Il comandamento insegna, inoltre, a tributare rispetto a coloro che ci hanno preceduto e a quanto hanno operato di bene: ” il padre e la madre ” indicano il passato, il legame tra una generazione e l’altra, la condizione che rende possibile l’esistenza stessa di un popolo. Secondo la duplice redazione proposta dalla Bibbia (cfr Es 20, 2-17; Dt 5, 6-21), questo comando divino occupa il primo posto nella seconda Tavola, quella concernente i doveri dell’essere umano verso se stesso e verso la società. E poi l’unico a cui è legata una promessa: ” Onora tuo padre e tua madre, perché si prolunghino i tuoi giorni nel paese che ti dà il Signore, tuo Dio ” (Es 20, 12; cfr Dt 5, 16).

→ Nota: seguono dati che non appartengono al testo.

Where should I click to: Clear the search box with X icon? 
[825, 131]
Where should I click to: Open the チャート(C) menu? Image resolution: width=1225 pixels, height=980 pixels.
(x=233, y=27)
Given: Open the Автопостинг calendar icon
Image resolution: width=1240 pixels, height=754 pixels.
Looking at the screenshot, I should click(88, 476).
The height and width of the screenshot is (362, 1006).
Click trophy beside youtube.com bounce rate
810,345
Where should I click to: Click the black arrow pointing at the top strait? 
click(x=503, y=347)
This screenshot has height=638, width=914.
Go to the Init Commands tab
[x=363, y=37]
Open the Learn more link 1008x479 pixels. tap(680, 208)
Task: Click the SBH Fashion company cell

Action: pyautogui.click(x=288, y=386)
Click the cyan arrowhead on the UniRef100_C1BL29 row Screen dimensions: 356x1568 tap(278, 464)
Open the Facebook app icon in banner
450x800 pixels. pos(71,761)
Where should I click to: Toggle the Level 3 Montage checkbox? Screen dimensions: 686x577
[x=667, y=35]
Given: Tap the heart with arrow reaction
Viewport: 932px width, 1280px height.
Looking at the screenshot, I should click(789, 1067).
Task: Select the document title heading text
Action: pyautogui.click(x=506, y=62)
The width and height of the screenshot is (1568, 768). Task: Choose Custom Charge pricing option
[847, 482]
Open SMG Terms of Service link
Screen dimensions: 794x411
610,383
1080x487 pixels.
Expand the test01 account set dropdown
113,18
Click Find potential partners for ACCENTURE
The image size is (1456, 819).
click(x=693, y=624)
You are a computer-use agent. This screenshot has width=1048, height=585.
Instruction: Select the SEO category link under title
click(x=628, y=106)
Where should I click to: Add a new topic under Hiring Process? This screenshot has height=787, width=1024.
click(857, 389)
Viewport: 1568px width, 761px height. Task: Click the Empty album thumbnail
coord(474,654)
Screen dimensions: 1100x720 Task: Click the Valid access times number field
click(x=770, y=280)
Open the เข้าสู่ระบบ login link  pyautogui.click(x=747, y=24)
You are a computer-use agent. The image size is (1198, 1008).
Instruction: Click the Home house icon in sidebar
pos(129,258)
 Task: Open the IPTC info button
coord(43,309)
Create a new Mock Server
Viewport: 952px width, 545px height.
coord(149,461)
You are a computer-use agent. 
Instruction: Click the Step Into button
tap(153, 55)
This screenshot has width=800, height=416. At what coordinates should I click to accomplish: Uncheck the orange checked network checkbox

12. ” Alzati davanti a chi ha i capelli bianchi, onora la persona del vecchio ” (Lv 19, 32). Onorare gli anziani comporta un triplice dovere verso di loro: l’accoglienza, l’assistenza, la valorizzazione delle loro qualità. In molti ambienti ciò avviene quasi spontaneamente, come per antica consuetudine. Altrove, specialmente nelle nazioni economicamente più progredite, s’impone una doverosa inversione di tendenza, per far sì che coloro che avanzano negli anni possano invecchiare con dignità, senza dover temere di essere ridotti a non contare più nulla. Occorre convincersi che è proprio di una civiltà pienamente umana rispettare e amare gli anziani, perché essi si sentano, nonostante l’affievolirsi delle forze, parte viva della società. Osservava già Cicerone che ” il peso dell’età è più lieve per chi si sente rispettato ed amato dai giovani “.(18)

Lo spirito umano, del resto, pur partecipando all’invecchiamento del corpo, rimane in un certo senso sempre giovane, se vive rivolto verso l’eterno, e di questa perenne giovinezza fa più viva esperienza, quando all’interiore testimonianza della buona coscienza, si unisce l’affetto premuroso e grato delle persone care. L’uomo, allora, come scrive san Gregorio di Nazianzo, ” non invecchierà nello spirito: accetterà la dissoluzione come il momento stabilito per la necessaria libertà. Dolcemente trasmigrerà nell’aldilà dove nessuno è immaturo o vecchio, ma tutti sono perfetti nell’età spirituale “.(19)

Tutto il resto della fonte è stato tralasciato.